Introducing the Extended Balance Sheet
Wilcox introduces a concept called the extended balance sheet, which goes beyond just assets and liabilities to include future cash flows. Imagine having a crystal ball that tells you how much your business might sell for, or what your inheritance could be worth—those are implied assets. On the liability side, consider future taxes on capital gains or planned withdrawals after retirement.
Leverage: The Unseen Force
Now, why should we care about these future cash flows? Because they affect your discretionary wealth—the funds you have left over after meeting all financial obligations. Wilcox calls this implied leverage. A 10% loss in investments can translate into a 25% hit to your discretionary wealth if your implied leverage is 2.5.
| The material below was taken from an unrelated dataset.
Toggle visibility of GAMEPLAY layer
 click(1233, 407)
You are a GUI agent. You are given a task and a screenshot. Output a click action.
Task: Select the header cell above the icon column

Putting This Into Action: GS, MS, C, and IEF
Let's apply this to real-world scenarios. Say you're managing funds for General Electric (GE), Microsoft (MSFT), Citigroup (C), and iShares 20+ Year Treasury Bond ETF (IEF). You'd consider their future cash flows, like planned dividends or potential mergers & acquisitions, as implied assets. Liabilities might include expected debt repayments or regulatory fines.
Managing Risk in a New Light
Wilcox also challenges traditional risk management. He argues that managing a risky growth rate involves more than just variance. It's about balancing expected return and risk while considering your discretionary wealth—your implied leverage. For instance, a riskier fund like GE might have an expected after-tax return of 6%, but with higher volatility (2.25%). Balancing this against safer assets like IEF becomes crucial.
Bayesian Logic: A Smarter Approach
Wilcox advocates for Bayesian logic in portfolio management. Instead of relying on point estimates for returns and correlations, we should use probability distributions. This helps capture the uncertainty and materially changes our calculations.
So, What's Next?
Start by understanding your extended balance sheet—list those future cash flows as implied assets or liabilities. Then recalculate your discretionary wealth to see how much risk you're truly taking on. Remember, managing risk is about more than just variance; it's about balancing expected return and risk considering your discretionary wealth.